Seems like the only way to avoid a U.S. government shutdown is for the House to accept a bill extending government funding at current levels through November 15...in other words, a "clean" bill.
Of course, if you believe in checks and balances, all this fighting over spending is good news. This of course is just a warm-up for the debt ceiling debates that are coming. A debt default, however, is a different animal completely. That would almost certainly result in higher interest rates and lower economic growth.
What, me worry? The last government shutdown in 1995-1996 did little to hurt the markets, so the same thing has to happen again, right?
Over the weekend, there were plenty of trader commentary passed around noting that during the last shutdown, in 1995-1996, the market was shut twice for a period of about three weeks. During the first shutdown, from November 13th to November 19th, the S&P 500 was up about 1.2 percent. During the second shutdown, from December 15th to January 6th, the market initially fell, but ended essentially unchanged.
Markets seem to believe that the same thing will happen. While the S&P 500 may be down 15 points, volume is still light.
I said last week that I think the markets are underestimating that the fight over the budget could merge with the fight over the debt ceiling --and become one giant mess. The markets are not pricing in any prolonged conflict, and that is dangerous.
It's not clear how long the SEC would remain open-- some "essential" functions like monitoring of markets would certainly continue. But IPO reviews would almost certainly cease, as would most enforcement actions. The SEC's plan for a shutdown is here.

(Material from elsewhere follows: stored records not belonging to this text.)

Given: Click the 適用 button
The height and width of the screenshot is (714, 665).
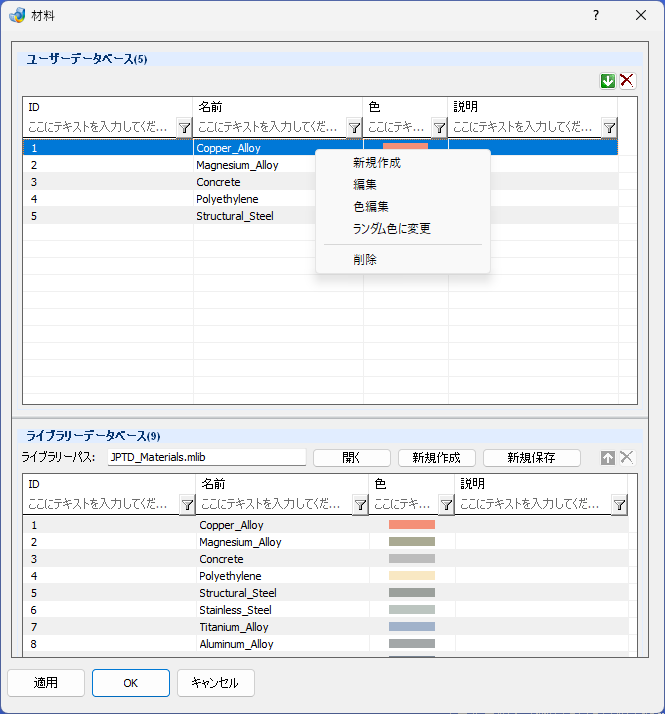Looking at the screenshot, I should (46, 683).
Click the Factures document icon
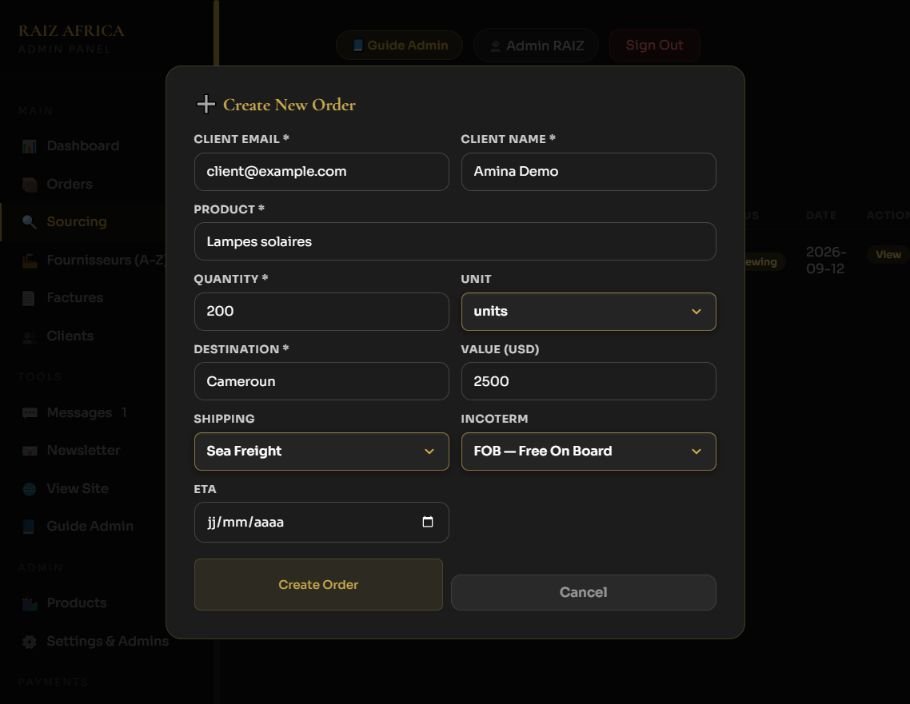The width and height of the screenshot is (910, 704). (28, 298)
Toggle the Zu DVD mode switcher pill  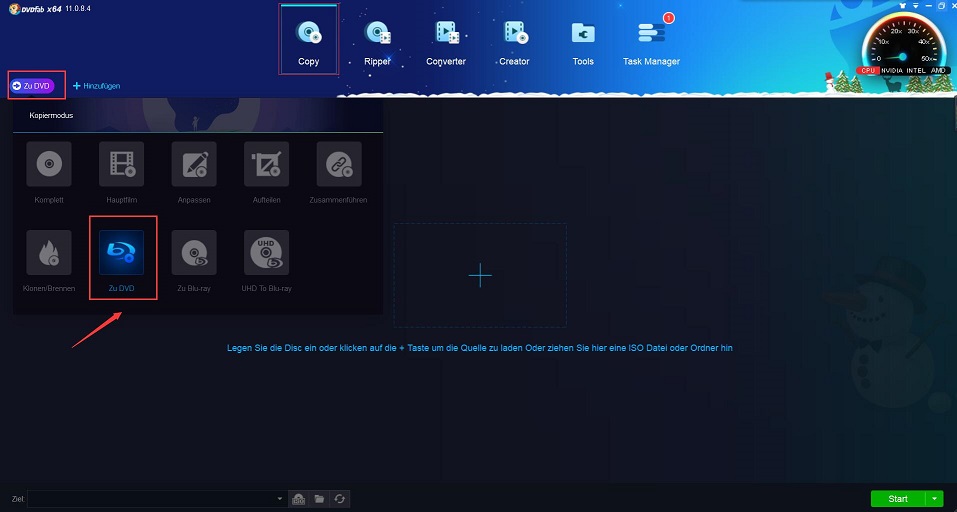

Large parts of the CFTC may also shut down. The CFTC has said only about four percent of its employees were essential, so while market surveillance will continue, it will likely be curtailed and any work on policy issues would come to a halt.

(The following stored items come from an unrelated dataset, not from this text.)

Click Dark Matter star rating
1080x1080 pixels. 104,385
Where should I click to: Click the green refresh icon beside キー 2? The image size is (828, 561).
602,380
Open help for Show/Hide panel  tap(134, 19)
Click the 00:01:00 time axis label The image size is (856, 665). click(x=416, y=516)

Global markets all lower, with the ending down 2.1 percent, but most Asian markets were down one to two percent; China's was the only major market up.

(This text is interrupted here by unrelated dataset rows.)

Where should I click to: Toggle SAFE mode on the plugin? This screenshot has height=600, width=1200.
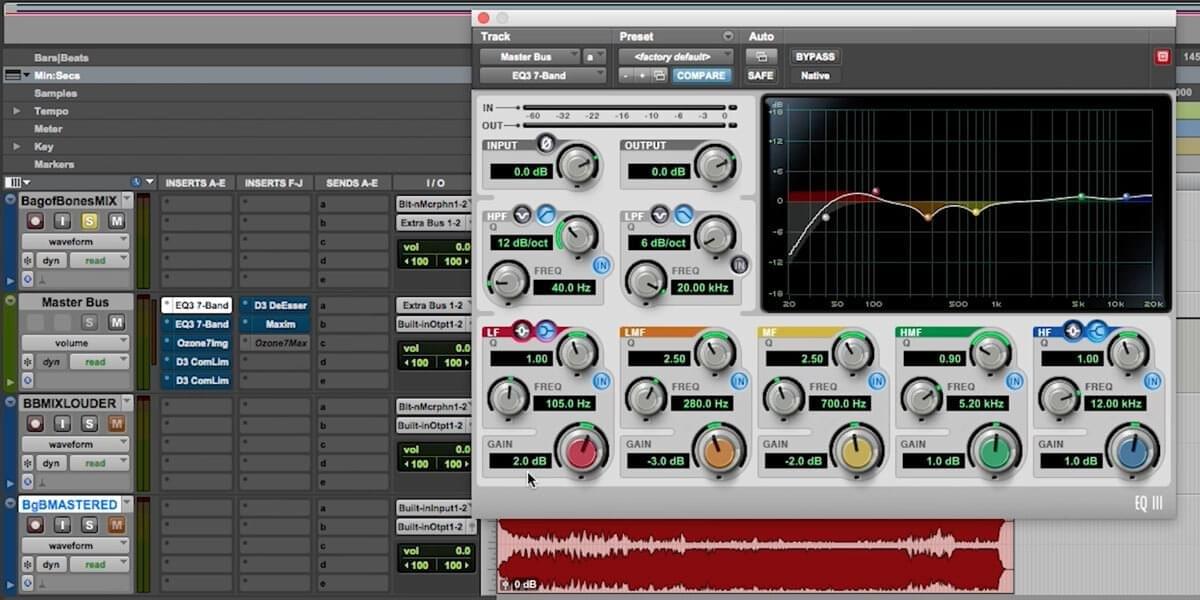click(760, 75)
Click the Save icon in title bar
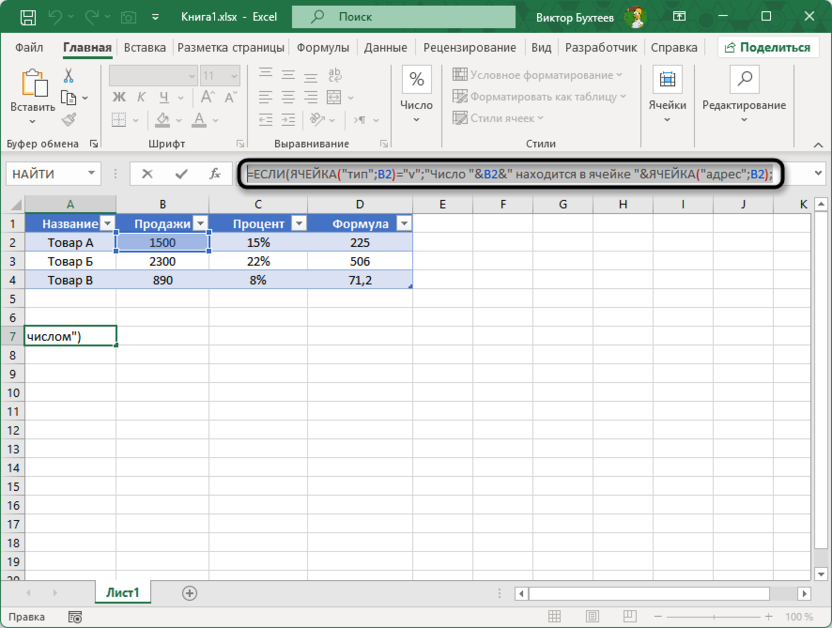The height and width of the screenshot is (628, 832). pos(28,18)
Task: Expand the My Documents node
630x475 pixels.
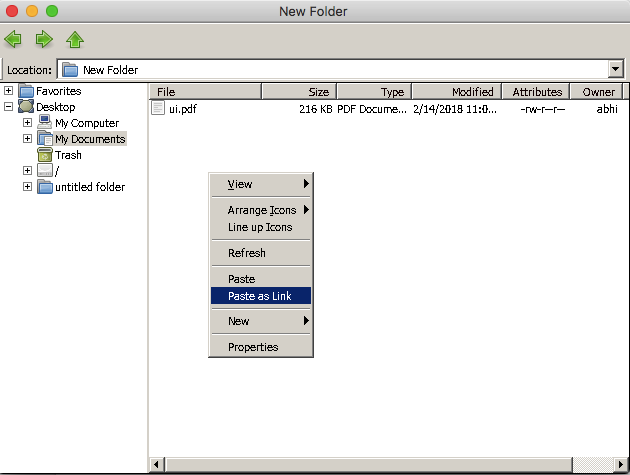Action: point(28,139)
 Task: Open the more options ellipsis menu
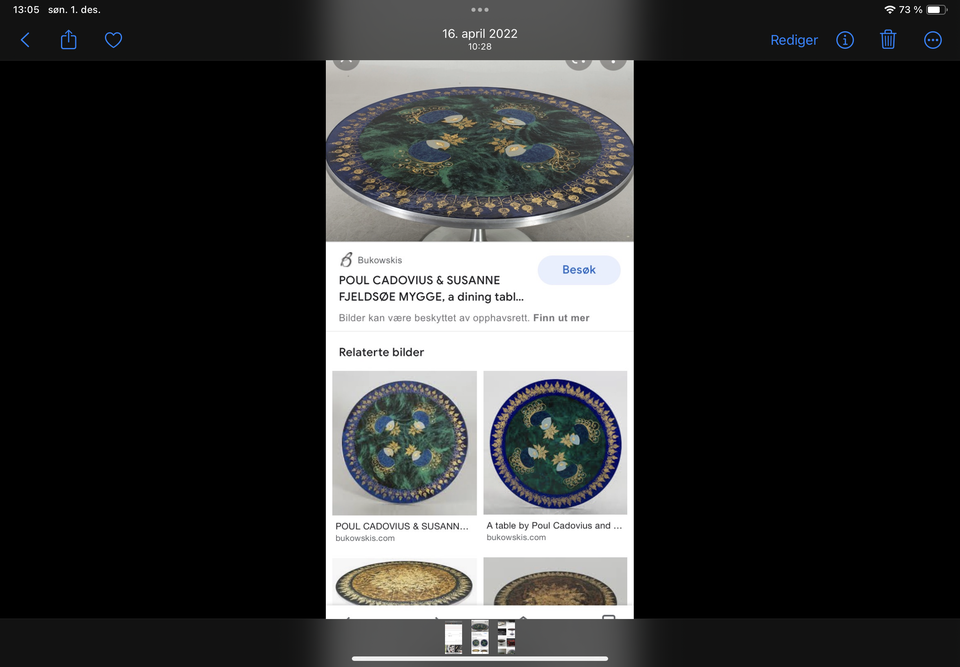click(932, 40)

Most of Europe is down one percent, but Italy down 1.9 percent as ministers in Silvio Berlusconi's party resigned over the weekend from Italy's coalition government. Not clear if the Italian government can survive, lots of talk that snap elections may be coming early next year. Italian Prime Minister Enrico Letta said he would go before parliament on Wednesday for a confidence vote.
2) Cooper Tire rallies as shareholders are expected to approve the company's $2.5 billion sale to India's Apollo Tyres today. Shareholders are set to receive $35 per CTB share. The company gained more than three percent premarket, trading at $31.